**BRIEF:**
Look through the data and write out every line with the word "computer" in it.

**SUPPLIED MATERIAL:**
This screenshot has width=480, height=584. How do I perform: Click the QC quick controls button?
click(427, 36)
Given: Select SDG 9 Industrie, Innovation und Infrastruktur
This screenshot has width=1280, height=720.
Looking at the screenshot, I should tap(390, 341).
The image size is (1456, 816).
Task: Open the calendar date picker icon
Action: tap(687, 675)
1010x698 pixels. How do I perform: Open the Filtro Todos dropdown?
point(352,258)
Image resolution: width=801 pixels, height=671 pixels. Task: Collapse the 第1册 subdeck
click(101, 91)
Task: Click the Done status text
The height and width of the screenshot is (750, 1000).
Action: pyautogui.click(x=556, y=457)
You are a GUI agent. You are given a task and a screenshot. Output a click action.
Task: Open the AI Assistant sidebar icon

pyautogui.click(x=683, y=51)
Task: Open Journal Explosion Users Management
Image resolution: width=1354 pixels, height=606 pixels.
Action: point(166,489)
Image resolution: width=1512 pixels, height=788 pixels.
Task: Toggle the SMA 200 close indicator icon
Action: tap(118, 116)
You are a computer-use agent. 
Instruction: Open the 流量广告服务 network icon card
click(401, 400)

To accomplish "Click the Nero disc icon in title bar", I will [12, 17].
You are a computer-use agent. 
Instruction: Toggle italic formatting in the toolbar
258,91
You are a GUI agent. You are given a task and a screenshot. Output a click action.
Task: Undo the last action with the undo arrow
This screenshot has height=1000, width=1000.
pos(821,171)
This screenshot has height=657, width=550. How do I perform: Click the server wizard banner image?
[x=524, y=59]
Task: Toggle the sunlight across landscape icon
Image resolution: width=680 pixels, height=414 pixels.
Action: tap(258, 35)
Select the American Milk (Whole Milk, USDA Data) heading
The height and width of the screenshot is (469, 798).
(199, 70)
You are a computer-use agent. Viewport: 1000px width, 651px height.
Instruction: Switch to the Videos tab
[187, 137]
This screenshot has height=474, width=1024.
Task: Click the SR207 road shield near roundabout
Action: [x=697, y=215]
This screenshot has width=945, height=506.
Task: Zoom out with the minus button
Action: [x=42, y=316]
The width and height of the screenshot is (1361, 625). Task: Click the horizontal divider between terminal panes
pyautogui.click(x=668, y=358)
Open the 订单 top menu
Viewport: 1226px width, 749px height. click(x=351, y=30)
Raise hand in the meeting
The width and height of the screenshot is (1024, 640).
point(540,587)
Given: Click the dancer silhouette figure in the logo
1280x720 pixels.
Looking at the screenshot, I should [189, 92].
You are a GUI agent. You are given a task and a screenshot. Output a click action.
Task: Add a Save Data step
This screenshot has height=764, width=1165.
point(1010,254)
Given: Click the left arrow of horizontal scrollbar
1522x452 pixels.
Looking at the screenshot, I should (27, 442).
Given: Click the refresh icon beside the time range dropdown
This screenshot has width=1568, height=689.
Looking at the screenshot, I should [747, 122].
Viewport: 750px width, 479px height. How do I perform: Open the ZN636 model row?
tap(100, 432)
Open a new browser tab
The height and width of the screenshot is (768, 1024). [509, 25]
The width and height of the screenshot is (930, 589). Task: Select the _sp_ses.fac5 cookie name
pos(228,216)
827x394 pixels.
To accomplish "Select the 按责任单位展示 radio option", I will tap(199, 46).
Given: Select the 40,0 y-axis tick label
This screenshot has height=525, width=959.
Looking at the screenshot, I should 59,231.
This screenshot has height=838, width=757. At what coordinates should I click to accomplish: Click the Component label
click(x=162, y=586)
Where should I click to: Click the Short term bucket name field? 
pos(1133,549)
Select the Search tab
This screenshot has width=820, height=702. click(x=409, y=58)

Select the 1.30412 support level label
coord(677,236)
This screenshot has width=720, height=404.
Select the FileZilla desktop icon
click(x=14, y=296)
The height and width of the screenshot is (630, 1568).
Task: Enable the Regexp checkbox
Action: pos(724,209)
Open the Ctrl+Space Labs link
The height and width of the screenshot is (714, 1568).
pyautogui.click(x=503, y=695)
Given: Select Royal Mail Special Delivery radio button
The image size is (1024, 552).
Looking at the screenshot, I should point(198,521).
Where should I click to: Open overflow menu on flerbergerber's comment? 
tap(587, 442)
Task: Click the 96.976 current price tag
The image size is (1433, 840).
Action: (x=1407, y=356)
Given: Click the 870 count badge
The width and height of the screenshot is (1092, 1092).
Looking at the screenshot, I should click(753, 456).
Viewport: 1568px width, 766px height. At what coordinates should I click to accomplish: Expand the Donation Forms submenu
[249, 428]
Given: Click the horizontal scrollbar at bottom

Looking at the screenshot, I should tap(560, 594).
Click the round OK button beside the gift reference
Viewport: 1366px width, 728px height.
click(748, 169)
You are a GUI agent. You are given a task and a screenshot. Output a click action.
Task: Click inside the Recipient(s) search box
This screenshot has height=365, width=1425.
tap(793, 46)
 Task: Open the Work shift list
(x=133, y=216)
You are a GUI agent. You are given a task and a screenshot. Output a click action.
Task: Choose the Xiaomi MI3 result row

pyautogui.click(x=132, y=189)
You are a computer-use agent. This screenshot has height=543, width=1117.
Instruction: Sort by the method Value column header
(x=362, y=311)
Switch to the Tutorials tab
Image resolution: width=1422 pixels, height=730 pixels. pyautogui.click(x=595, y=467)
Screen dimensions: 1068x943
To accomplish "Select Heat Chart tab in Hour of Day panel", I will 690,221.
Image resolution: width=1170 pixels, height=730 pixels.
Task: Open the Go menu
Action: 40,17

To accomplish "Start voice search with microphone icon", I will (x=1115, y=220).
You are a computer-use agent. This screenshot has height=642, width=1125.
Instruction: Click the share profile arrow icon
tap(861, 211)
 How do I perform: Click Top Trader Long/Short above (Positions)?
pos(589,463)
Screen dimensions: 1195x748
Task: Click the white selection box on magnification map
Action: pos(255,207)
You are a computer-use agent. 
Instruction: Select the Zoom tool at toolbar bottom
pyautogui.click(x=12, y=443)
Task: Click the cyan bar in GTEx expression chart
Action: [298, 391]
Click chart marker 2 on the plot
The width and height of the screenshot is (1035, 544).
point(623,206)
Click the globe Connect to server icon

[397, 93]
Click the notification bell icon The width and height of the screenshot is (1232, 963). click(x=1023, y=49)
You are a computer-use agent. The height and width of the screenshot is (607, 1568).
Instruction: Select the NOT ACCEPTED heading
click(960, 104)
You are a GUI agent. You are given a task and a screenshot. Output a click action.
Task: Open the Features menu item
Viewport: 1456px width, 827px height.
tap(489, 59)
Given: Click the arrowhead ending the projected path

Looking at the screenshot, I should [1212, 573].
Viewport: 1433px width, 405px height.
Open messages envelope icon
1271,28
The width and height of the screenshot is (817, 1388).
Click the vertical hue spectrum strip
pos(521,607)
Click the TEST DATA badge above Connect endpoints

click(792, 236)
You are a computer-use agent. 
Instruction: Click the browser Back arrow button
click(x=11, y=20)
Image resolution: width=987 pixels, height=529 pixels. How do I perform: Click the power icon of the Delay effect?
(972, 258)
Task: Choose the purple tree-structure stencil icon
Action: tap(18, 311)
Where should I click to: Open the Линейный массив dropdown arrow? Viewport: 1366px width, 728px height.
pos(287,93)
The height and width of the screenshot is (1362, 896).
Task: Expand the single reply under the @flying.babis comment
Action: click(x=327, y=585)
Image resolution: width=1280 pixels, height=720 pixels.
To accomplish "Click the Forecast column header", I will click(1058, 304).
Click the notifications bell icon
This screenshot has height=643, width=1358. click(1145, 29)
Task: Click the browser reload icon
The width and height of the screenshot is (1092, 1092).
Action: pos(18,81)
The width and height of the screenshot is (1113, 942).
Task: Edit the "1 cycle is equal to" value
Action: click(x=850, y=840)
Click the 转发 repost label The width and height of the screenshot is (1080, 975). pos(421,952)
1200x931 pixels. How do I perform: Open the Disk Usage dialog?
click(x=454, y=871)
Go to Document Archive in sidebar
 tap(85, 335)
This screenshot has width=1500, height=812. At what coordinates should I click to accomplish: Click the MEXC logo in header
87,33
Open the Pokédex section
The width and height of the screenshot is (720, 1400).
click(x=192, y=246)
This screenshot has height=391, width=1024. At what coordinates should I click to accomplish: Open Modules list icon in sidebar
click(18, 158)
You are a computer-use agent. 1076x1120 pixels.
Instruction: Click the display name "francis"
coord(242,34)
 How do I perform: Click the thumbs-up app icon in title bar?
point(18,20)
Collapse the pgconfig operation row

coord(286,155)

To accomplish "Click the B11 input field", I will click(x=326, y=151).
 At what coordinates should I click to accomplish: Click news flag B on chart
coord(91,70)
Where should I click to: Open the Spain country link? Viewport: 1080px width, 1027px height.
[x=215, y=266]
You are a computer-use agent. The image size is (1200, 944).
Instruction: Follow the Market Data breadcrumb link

**TASK SOLUTION:**
You are a computer-use agent. 
You are a computer-use agent. 
You are a computer-use agent. Viewport: 1000px width, 651px height.
You are a computer-use agent. This screenshot has height=543, width=1117.
You are a computer-use agent. This screenshot has height=642, width=1125.
You are a computer-use agent. 
You are a computer-use agent. The height and width of the screenshot is (607, 1568).
You are a computer-use agent. 
You are a computer-use agent. 1076x1120 pixels.
You are a computer-use agent. The image size is (1200, 944).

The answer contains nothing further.